- _TASK DIRECTIONS_: Starting at the top line, return each entry word for word.

- _DATA UNDER STUDY_:
• • •
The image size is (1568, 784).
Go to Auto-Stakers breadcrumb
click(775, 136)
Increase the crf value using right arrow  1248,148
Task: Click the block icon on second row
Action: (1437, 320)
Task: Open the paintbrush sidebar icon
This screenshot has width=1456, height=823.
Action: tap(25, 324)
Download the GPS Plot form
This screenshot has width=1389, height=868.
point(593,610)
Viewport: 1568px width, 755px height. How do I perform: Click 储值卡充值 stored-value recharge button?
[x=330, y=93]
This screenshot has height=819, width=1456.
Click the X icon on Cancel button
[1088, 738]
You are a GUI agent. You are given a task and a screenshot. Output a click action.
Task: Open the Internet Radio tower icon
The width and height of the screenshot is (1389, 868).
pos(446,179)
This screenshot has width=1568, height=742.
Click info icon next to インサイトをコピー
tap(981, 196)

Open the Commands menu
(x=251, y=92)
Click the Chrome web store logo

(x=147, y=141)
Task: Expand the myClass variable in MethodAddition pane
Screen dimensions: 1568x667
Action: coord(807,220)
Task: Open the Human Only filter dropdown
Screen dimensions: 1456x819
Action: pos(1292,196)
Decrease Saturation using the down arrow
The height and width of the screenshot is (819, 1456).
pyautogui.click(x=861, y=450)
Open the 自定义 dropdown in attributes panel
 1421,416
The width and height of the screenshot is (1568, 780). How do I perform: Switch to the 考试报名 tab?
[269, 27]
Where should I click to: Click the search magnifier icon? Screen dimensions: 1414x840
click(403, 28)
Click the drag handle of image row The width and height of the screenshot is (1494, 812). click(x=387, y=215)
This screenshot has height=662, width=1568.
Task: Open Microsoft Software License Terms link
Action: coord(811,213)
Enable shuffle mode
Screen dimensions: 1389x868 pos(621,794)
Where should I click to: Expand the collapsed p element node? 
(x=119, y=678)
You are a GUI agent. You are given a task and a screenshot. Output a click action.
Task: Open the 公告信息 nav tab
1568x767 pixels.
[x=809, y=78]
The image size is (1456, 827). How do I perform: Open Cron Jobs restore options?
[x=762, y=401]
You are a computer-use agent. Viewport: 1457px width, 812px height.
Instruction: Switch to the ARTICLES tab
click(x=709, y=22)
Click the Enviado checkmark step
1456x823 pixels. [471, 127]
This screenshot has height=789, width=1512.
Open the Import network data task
• • •
- _SOLUTION TO THE PROBLEM_:
The image size is (1568, 784).
Go to Auto-Stakers breadcrumb
click(775, 136)
Increase the crf value using right arrow  1248,148
Task: Click the block icon on second row
Action: (1437, 320)
Task: Open the paintbrush sidebar icon
This screenshot has width=1456, height=823.
Action: tap(25, 324)
Download the GPS Plot form
This screenshot has width=1389, height=868.
point(593,610)
Viewport: 1568px width, 755px height. How do I perform: Click 储值卡充值 stored-value recharge button?
[x=330, y=93]
This screenshot has height=819, width=1456.
Click the X icon on Cancel button
[1088, 738]
You are a GUI agent. You are given a task and a screenshot. Output a click action.
Task: Open the Internet Radio tower icon
The width and height of the screenshot is (1389, 868).
pos(446,179)
This screenshot has width=1568, height=742.
Click info icon next to インサイトをコピー
tap(981, 196)

Open the Commands menu
(x=251, y=92)
Click the Chrome web store logo

(x=147, y=141)
Task: Expand the myClass variable in MethodAddition pane
Screen dimensions: 1568x667
Action: coord(807,220)
Task: Open the Human Only filter dropdown
Screen dimensions: 1456x819
Action: pos(1292,196)
Decrease Saturation using the down arrow
The height and width of the screenshot is (819, 1456).
pyautogui.click(x=861, y=450)
Open the 自定义 dropdown in attributes panel
 1421,416
The width and height of the screenshot is (1568, 780). How do I perform: Switch to the 考试报名 tab?
[269, 27]
Where should I click to: Click the search magnifier icon? Screen dimensions: 1414x840
click(403, 28)
Click the drag handle of image row The width and height of the screenshot is (1494, 812). click(x=387, y=215)
This screenshot has height=662, width=1568.
Task: Open Microsoft Software License Terms link
Action: coord(811,213)
Enable shuffle mode
Screen dimensions: 1389x868 pos(621,794)
Where should I click to: Expand the collapsed p element node? 
(x=119, y=678)
You are a GUI agent. You are given a task and a screenshot. Output a click action.
Task: Open the 公告信息 nav tab
1568x767 pixels.
[x=809, y=78]
The image size is (1456, 827). How do I perform: Open Cron Jobs restore options?
[x=762, y=401]
You are a computer-use agent. Viewport: 1457px width, 812px height.
Instruction: Switch to the ARTICLES tab
click(x=709, y=22)
Click the Enviado checkmark step
1456x823 pixels. [471, 127]
This screenshot has height=789, width=1512.
Open the Import network data task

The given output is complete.